The seasoned actor Victory Venkatesh has recently shifted his focus towards action thrillers, and his latest venture, Saindhav, stands as a testament to this newfound interest. Directed by the talented Sailesh Kolanu, the film has garnered widespread attention, thanks to its intriguing teaser and trailer which have left audiences eagerly anticipating the on-screen thrills.
What adds to the anticipation is the fact that Saindhav marks a significant milestone for Venkatesh, being his remarkable 75th film. As fans and film enthusiasts eagerly await the release, the excitement surrounding this cinematic milestone is palpable.
Sailesh Kolanu, known for his directorial prowess, seems to have crafted a narrative that promises to keep viewers on the edge of their seats. The synergy between Venkatesh's seasoned acting and Sailesh's directorial finesse is expected to deliver a compelling cinematic experience.
As the curtains rise on Saindhav, all eyes are on whether this action thriller will live up to its promising teaser and trailer. Let's delve into the heart of the narrative and discover if Saindhav indeed succeeds in thrilling audiences, making Victory Venkatesh's 75th film a memorable cinematic journey. Saindhav OTT rights have been bagged by Amazon Prime.
Saindhav's narrative revolves around a father's relentless battle to rescue his daughter from the clutches of adversity. Saindhav Koneru (Venkatesh), employed as a crane operator at the bustling port of Chandraprastha in Southern India, enjoys a peaceful existence. However, his world takes a tumultuous turn when he discovers the infiltration of illegal drugs and weapons in the city. Before he can comprehend the gravity of the situation, shocking revelations about his daughter come to light.

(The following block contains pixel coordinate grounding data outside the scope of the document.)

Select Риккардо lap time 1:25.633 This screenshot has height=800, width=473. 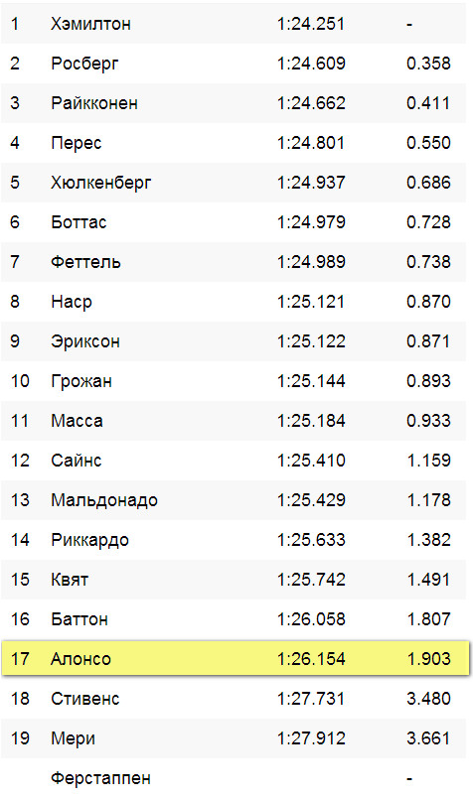pyautogui.click(x=311, y=540)
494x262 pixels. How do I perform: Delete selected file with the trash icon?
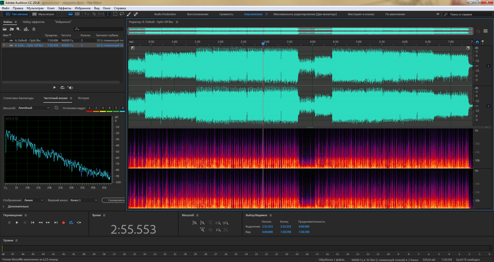click(34, 29)
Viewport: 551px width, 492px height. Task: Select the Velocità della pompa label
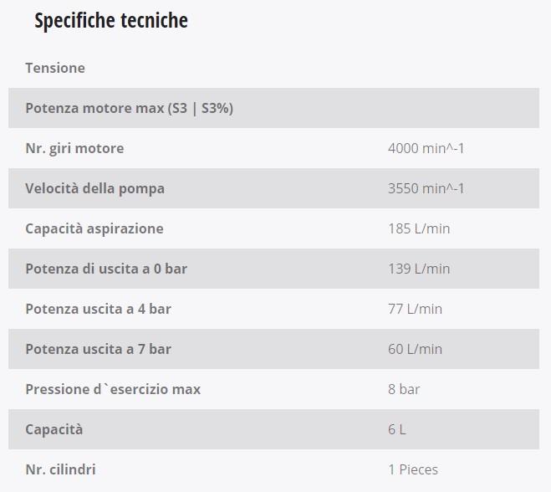(x=94, y=188)
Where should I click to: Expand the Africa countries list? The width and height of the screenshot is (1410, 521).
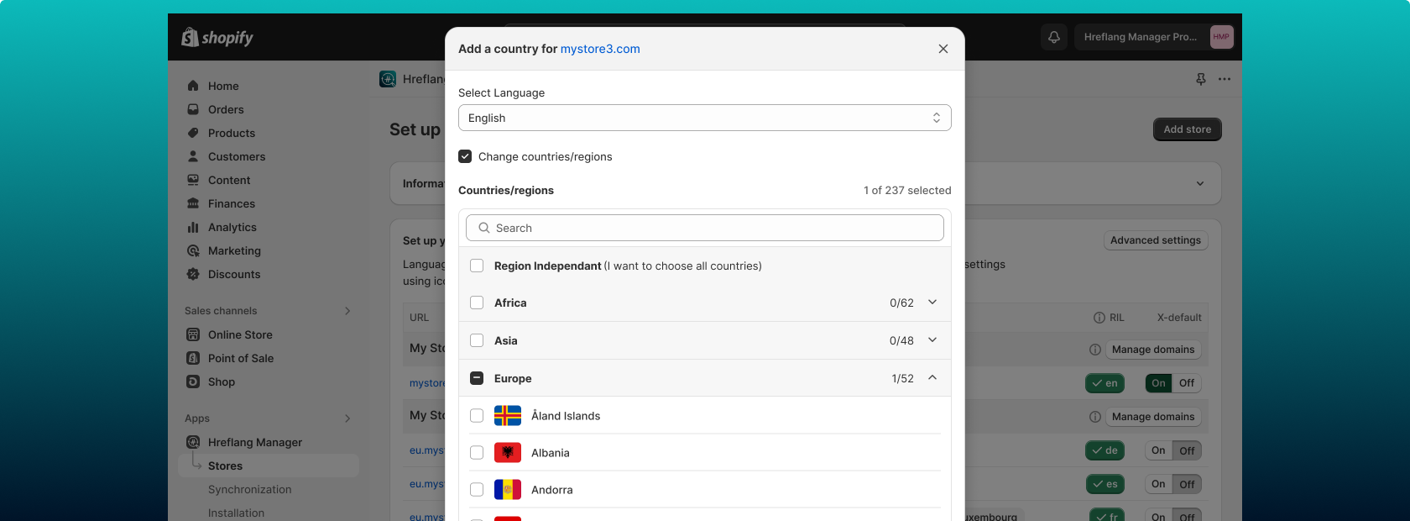click(932, 303)
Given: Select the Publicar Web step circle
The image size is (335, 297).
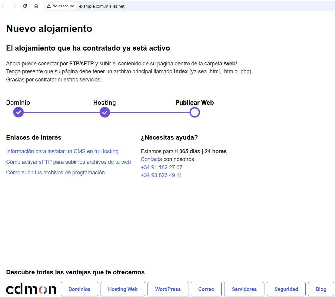Looking at the screenshot, I should coord(194,112).
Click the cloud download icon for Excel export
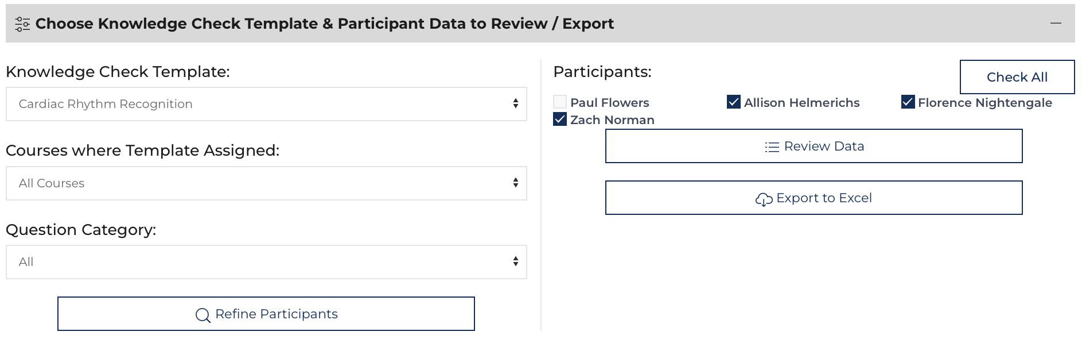Screen dimensions: 1082x339 (x=764, y=199)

As the plot unfolds, the audience is led through a web of interconnected characters, including Manogya (Shradda Srinath), Dr. Renu (Ruhani Sharma), Manas (Arya), Vikas Malik (Nawazuddin Siddiqui), Andrea Jeremiah (Jasmine), Viswamithra (Mukesh Rishi), and the Customs Department Head (Jayaprakash). The enigma surrounding why Saindhav is referred to as SaiKo adds an intriguing layer to the story.
Set against the backdrop of a city grappling with the menace of illegal activities, the film explores the depths to which a father is willing to go to safeguard his daughter. Viewers are taken on a suspenseful journey, uncovering the ties that bind the characters and the motives that drive the narrative forward. The ultimate revelation of Saindhav's journey as SaiKo promises an engaging and gripping experience on screen.

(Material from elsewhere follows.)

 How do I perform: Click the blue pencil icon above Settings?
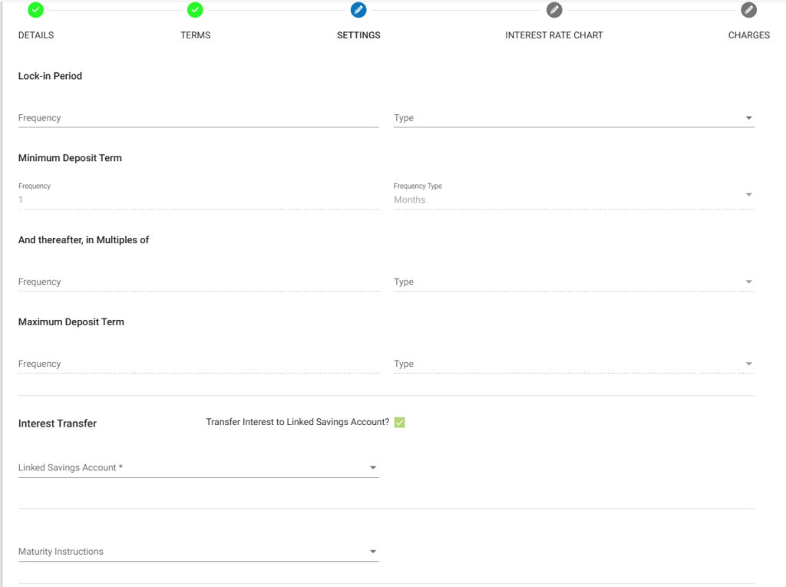[x=358, y=10]
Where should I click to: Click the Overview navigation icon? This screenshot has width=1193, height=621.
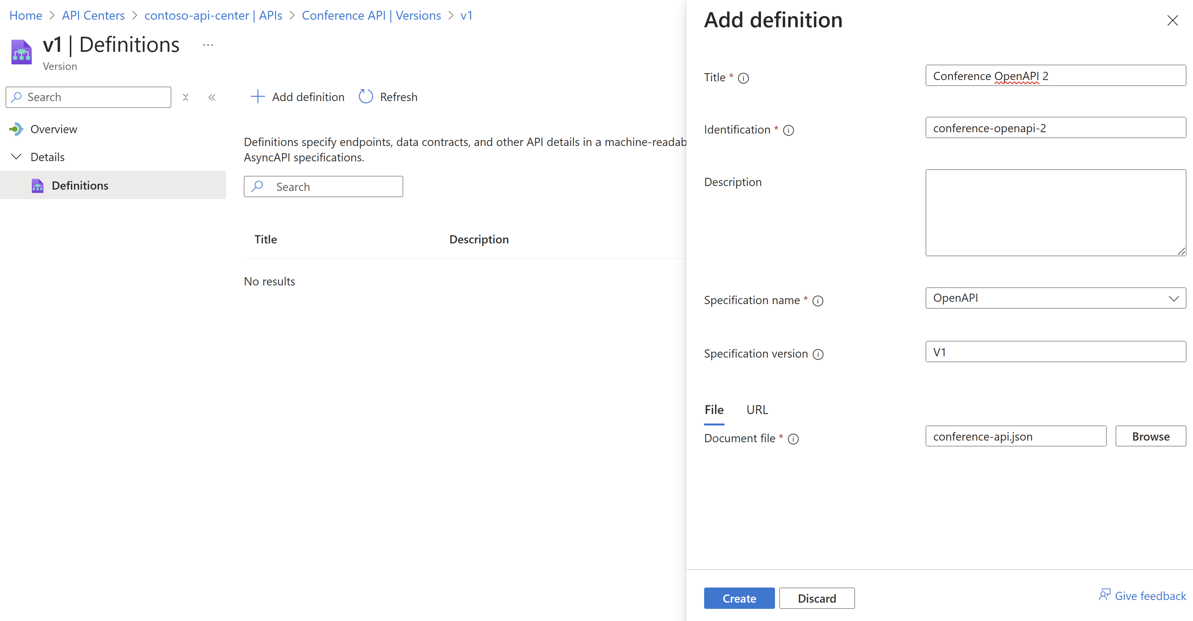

When Venkatesh joined forces with Sailesh Kolanu, acclaimed for the HIT series, anticipation reached a fever pitch. Sailesh Kolanu, known for his gripping investigative thrillers in HIT1 and HIT2, introduced a compelling core premise, aiming to shed light on the treatment of SMA (spinal muscular atrophy) and the staggering cost of the associated vial, priced at a whopping Rs 17 crores. Despite the intriguing subject matter, the execution fell short in terms of the story and screenplay.
While Sailesh skillfully set the stage for an engaging narrative with the introduction of a drug cartel and weapon consignment, the pacing took a downturn thereafter. The entire cast and crew seemed to go through the motions, lacking the twists, thrills, and emotional connections that could have elevated the overall cinematic experience.
Although Venkatesh's role was given due prominence, the flashback sequence failed to receive the elevation it warranted. Other characters were portrayed as half-baked and mere puppets, missing the opportunity for fuller development. Nawazuddin Siddiqui, depicted as a witty and cunning villain, lacked the strong establishment needed for his villainous character. Ultimately, the film concluded in a predictable manner, lacking the element of surprise right from the beginning.
Venkatesh delivered a commendable performance in his role, showcasing a nuanced display of expressions and emotions essential for the character. His adept portrayal demonstrated a suitability for serious action entertainers, highlighted by powerful high-octane stunts and impactful dialogue delivery.
Shraddha Srinath exuded a captivating presence on screen, leaving an indelible impact with her performance. Andrea Jeremiah portrayed her serious role with finesse, while Ruhani Sharma convincingly inhabited the character of a doctor. Nawazuddin Siddiqui, in his Telugu debut with Saindhav, exhibited remarkable versatility, exuding a cool demeanor while subtly unveiling the criminal nuances of his character. Arya, in his pivotal role, delivered a satisfactory performance.
Supporting cast members, including Mukesh Rishi, Jisshu Sen Gupta, and Jayaprakash, contributed effectively to the film by seamlessly blending into their respective roles, enhancing the overall cohesion of the ensemble cast.
Santosh Narayanan, unfortunately, fell short in enhancing the scenes with his background music, adhering to a routine template that lacked the desired impact. On a more positive note, Manikandan's cinematography stood out with its neat and commendable execution. He adeptly captured the night visuals and showcased the city of Chandraprastha with finesse.
However, the editing by BH. Garry left room for improvement. Despite maintaining a crisp runtime, there were instances where the film felt burdened with unnecessary drags. The dialogues, though serviceable, could have benefited from more depth and resonance.
In terms of production values, the film falls within an acceptable range but doesn't particularly stand out. While it's clear that certain aspects contribute positively to the cinematic experience, others, unfortunately, miss the mark, preventing the film from reaching its full potential.
Saindhav, on the whole, falls short of expectations, emerging as a mediocre thriller. Sailesh Kolanu, despite the trust placed in him by Venkatesh for his milestone 75th film, failed to deliver a compelling narrative. Venkatesh, giving his best to carry the film on his shoulders, faced an uphill battle against a lackluster script, uninspiring screenplay, and direction that lacked the necessary momentum. Unfortunately, the pieces failed to come together cohesively, resulting in a disjointed cinematic experience.
Considering the collective shortcomings in script, screenplay, and direction, Cinejosh assigns a rating of 2.25 to Saindhav.